Bereits vor einer Woche hatte Human Rights Watch einen Bericht veröffentlicht mit dem Titel "Civilians under Assault - Hezbollah´s Rocket Attacks on Israel in the 2006 War"
in dem die Hizbollah beschuldigt wurde, gegen Bestimmungen des Kriegsrechts verbrochen zu haben.

Die Hizbollah habe willkürlich und zum Teil absichtlich in von Zivilisten bewohnte Gebiete im Norden Israels Raketen geschossen. "Die Raketen der Hisbollah töteten während des Konflikts mindestens 39 Israelis und verletzten weitere 101 Personen zum Teil schwer.

Der Beschuss von Zivilisten bewohnter Gebiete mit Raketen von geringer Zielgenauigkeit wie etwa der Katjuscha, stelle ein Kriegsverbrechen dar, so Human Rights Watch. Unter anderem wurden 3 Krankenhäuser von Hizbollah-Raketen getroffen. Zwar habe auch das israelische Militär feste und mobile Militärposten in oder in der Näher ziviler Gebiete errichtet, doch verringere dies nicht die Verantwortung der Hisbollah, unter allen Umständen zwischen Zivilisten und legitimen militärischen Zielen zu unterscheiden.

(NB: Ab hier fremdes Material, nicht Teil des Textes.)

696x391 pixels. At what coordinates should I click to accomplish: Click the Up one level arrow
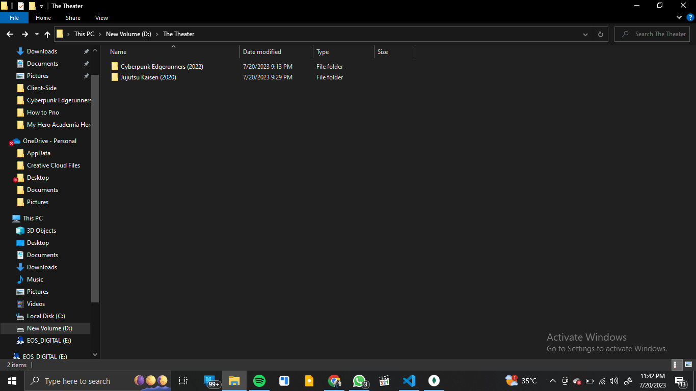tap(47, 34)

Nach Vorlage der beiden Berichte gibt Human Rights Watch folgende Empfehlungen:

  • "Israel sollte seine Praxis revidieren, die praktisch alle Personen, die nach einer Aufforderung zur Evakuierung in dem betreffenden Gebiet verbleiben als Kämpfer behandelt, so dass in Zukunft nur solche Personen oder Gebäude angegriffen werden, die legitime militärische Ziele nach dem Kriegsrecht darstellen. Speziell Israels Winograd-Kommission sollte dieses Thema untersuchen"
  • "Die Hizbollah sollte alle durchführbaren Maßnahmen ergreifen um zu gewährleisten, dass Hizbollah-Kämpfer Zivilisten oder UN-Personal keinem unnötigen Risiko durch das Lagern und Abfeuern von Waffen in bzw. aus bewohnten Gebieten ausgeliefert sind. Die libanesische Regierung sollte dies überwachen."
  • "Die Vereinigten Staaten sollten Israels Verwendung von Waffen aus den USA unter Verletzung des Kriegsrechts untersuchen und die Lieferung solcher Waffen stoppen, die ungesetzlich verwendet wurden, ebenso die Finanzierung oder Förderung solchen Materials, solange bis das US State Department befindet, dass Israel diese Waffen nicht länger entgegen der Bestimmungen des Rechts einsetzt und seine Militärdoktrin geändert hat, die diesem Missbrauch zu Grunde liegt."
  • "Iran und Syrien sollten der Hizbollah kein Material, einschließlich Raketen, liefern, das die Hizbollah unter Verletzung des Kriegsrechts eingesetzt hat, solange bis sich die Hizbollah verpflichtet, diese nicht mehr in dieser Weise zu verwenden und tatsächlich diese Verwendung einstellt."
  • "Der UN-Generalsekretär sollte eine Untersuchungskommission einrichten, um Berichte über Verstöße gegen das Kriegsrecht durch alle Konfliktparteien zu untersuchen, einschließlich möglicher Kriegsverbrechen."